Yesterday, the Hartford Courant revealed much about the online presence of Newtown killer Adam Lanza, including the fact that Lanza appears to have participated in a chatroom for a gaming clan. Based on these postings, Lanza seems to have posted under the username "Kaynbred."
The chatroom is devoted to the free-to-play massively multiplayer online shooter Combat Arms, and BuzzFeed has discovered that "Kaynbred" was an extremely active player of the game.
Combat Arms is a Korean game, part of a cluster of online shooters that feature realistic, if not true-to-life, weapons, and have a focus on acquiring better weapons through repeated play.
In an online profile associated with the "Kaynbred" username, the extent of Lanza's obsession with the game becomes clear: he played 4,901 matches. Match lengths of the game are variable, but taking a conservative estimate of 5 minutes per match would mean that Lanza played 410 hours of the game, or 17 full days. The real total is likely much higher.
In context, his dedication to the game is chilling. "Kaynbred" had 83,496 kills, among them, 22,725 headshots.
The weapon "loadout" that "Kaynbred" used the last time he played the game resembles strongly the weapons that he used to kill 27 people in December of last year. His preferred "primary" weapon, the M16A3, is a military variant of the Bushmaster AR-15 assault rifle that Lanza used. His preferred "secondary" weapon, the G23 pistol, strongly resembles Lanza's Glock 10mm handgun. He used these guns to kill an average of 17 people per match.

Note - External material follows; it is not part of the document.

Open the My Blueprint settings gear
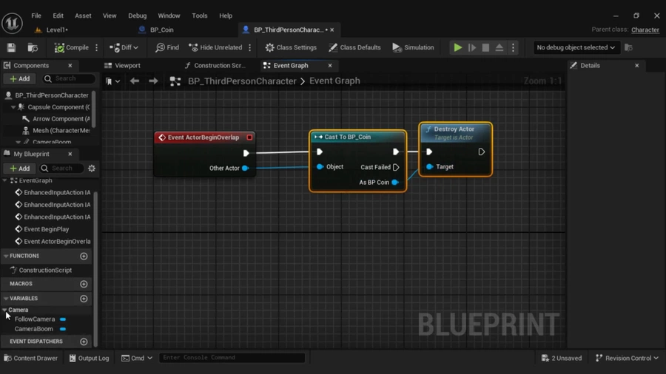The image size is (666, 374). coord(92,169)
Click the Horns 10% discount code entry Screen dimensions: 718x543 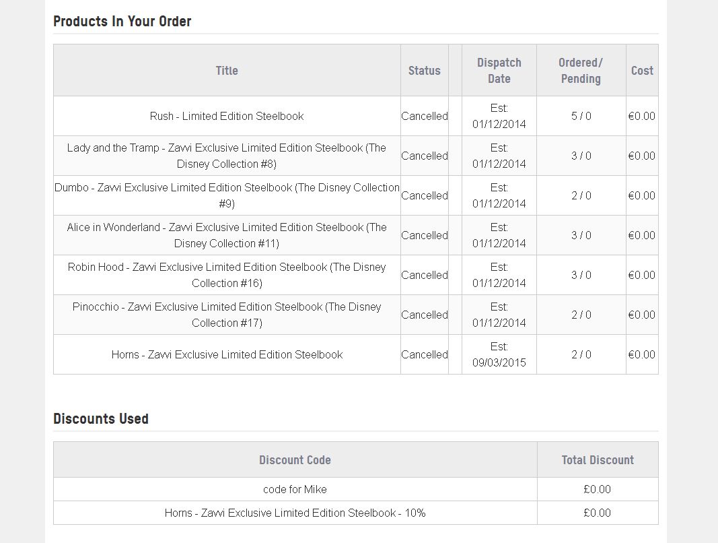(x=295, y=513)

According to the game's official Wiki, "Kaynbred"'s preferred level, Death Room,
is almost entirely indoors and is set in a seemingly abandoned secret facility. Featuring multiple levels, this map contains many tightly spaced areas, so combat is centered in Close-Quarters Battle . As a result of this, using Explosives can cause utter chaos for everyone in the game. Sniper Rifles can be rendered ineffective by the close quarters, so assault rifles , machine guns , and Submachine guns are mainly used.
These statistics, in the context of the game, are not unusual for a dedicated player; in fact, Lanza was not "ranked" according to the official game hierarchy. But in the context of Lanza's other online activity — obsessive edits to mass murder Wikipedia entries and frequent activity on gun forums — the sheer amount of time spent playing a game this focused on purchasing realistic weapons and using them to kill, is chilling.